▶ _Exercise goal_: Arrange the records below as a Markdown table with the columns Row and Line. Give each non-blank line its own row, numbered in order, and leave out the blank lines.

▶ _Data provided_:
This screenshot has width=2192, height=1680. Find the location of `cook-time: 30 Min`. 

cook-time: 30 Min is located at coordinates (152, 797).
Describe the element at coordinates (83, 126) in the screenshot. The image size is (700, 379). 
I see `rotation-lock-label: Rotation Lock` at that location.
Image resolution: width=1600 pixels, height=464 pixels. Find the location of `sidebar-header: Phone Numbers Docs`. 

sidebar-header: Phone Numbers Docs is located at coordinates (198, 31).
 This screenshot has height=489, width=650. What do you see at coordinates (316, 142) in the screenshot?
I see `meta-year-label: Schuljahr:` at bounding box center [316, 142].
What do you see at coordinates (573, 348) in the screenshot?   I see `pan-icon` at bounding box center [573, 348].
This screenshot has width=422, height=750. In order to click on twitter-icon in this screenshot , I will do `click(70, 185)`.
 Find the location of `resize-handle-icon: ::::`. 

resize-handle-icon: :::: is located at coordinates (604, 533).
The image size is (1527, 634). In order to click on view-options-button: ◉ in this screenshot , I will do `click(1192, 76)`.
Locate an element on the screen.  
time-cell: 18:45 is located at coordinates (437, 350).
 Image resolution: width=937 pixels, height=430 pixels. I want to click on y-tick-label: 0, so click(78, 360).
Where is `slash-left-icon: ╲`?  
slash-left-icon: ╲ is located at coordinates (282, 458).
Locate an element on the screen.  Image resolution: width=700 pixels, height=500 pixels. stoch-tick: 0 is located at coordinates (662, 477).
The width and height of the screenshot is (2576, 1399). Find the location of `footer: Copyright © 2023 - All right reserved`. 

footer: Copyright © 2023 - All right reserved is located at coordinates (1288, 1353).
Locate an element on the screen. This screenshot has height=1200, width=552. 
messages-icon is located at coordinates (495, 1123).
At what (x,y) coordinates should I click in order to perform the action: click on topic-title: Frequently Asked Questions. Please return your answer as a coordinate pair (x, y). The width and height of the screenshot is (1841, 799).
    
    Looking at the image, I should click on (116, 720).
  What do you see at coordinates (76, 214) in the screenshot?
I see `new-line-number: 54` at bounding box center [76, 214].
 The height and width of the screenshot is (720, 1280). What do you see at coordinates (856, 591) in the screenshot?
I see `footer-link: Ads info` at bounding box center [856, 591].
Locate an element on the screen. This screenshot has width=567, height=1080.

▶ _Solution to the problem_:
| Row | Line |
|---|---|
| 1 | This screenshot has width=2192, height=1680. Find the location of `cook-time: 30 Min`.  |
| 2 | cook-time: 30 Min is located at coordinates (152, 797). |
| 3 | Describe the element at coordinates (83, 126) in the screenshot. The image size is (700, 379).  |
| 4 | I see `rotation-lock-label: Rotation Lock` at that location. |
| 5 | Image resolution: width=1600 pixels, height=464 pixels. Find the location of `sidebar-header: Phone Numbers Docs`.  |
| 6 | sidebar-header: Phone Numbers Docs is located at coordinates (198, 31). |
| 7 |  This screenshot has height=489, width=650. What do you see at coordinates (316, 142) in the screenshot? |
| 8 | I see `meta-year-label: Schuljahr:` at bounding box center [316, 142]. |
| 9 | What do you see at coordinates (573, 348) in the screenshot?   I see `pan-icon` at bounding box center [573, 348]. |
| 10 | This screenshot has width=422, height=750. In order to click on twitter-icon in this screenshot , I will do `click(70, 185)`. |
| 11 |  Find the location of `resize-handle-icon: ::::`.  |
| 12 | resize-handle-icon: :::: is located at coordinates (604, 533). |
| 13 | The image size is (1527, 634). In order to click on view-options-button: ◉ in this screenshot , I will do `click(1192, 76)`. |
| 14 | Locate an element on the screen.   |
| 15 | time-cell: 18:45 is located at coordinates (437, 350). |
| 16 |  Image resolution: width=937 pixels, height=430 pixels. I want to click on y-tick-label: 0, so click(78, 360). |
| 17 | Where is `slash-left-icon: ╲`?   |
| 18 | slash-left-icon: ╲ is located at coordinates (282, 458). |
| 19 | Locate an element on the screen.  Image resolution: width=700 pixels, height=500 pixels. stoch-tick: 0 is located at coordinates (662, 477). |
| 20 | The width and height of the screenshot is (2576, 1399). Find the location of `footer: Copyright © 2023 - All right reserved`.  |
| 21 | footer: Copyright © 2023 - All right reserved is located at coordinates (1288, 1353). |
| 22 | Locate an element on the screen. This screenshot has height=1200, width=552.  |
| 23 | messages-icon is located at coordinates (495, 1123). |
| 24 | At what (x,y) coordinates should I click in order to perform the action: click on topic-title: Frequently Asked Questions. Please return your answer as a coordinate pair (x, y). The width and height of the screenshot is (1841, 799). |
| 25 |     Looking at the image, I should click on (116, 720). |
| 26 |   What do you see at coordinates (76, 214) in the screenshot? |
| 27 | I see `new-line-number: 54` at bounding box center [76, 214]. |
| 28 |  The height and width of the screenshot is (720, 1280). What do you see at coordinates (856, 591) in the screenshot? |
| 29 | I see `footer-link: Ads info` at bounding box center [856, 591]. |
| 30 | Locate an element on the screen. This screenshot has width=567, height=1080. |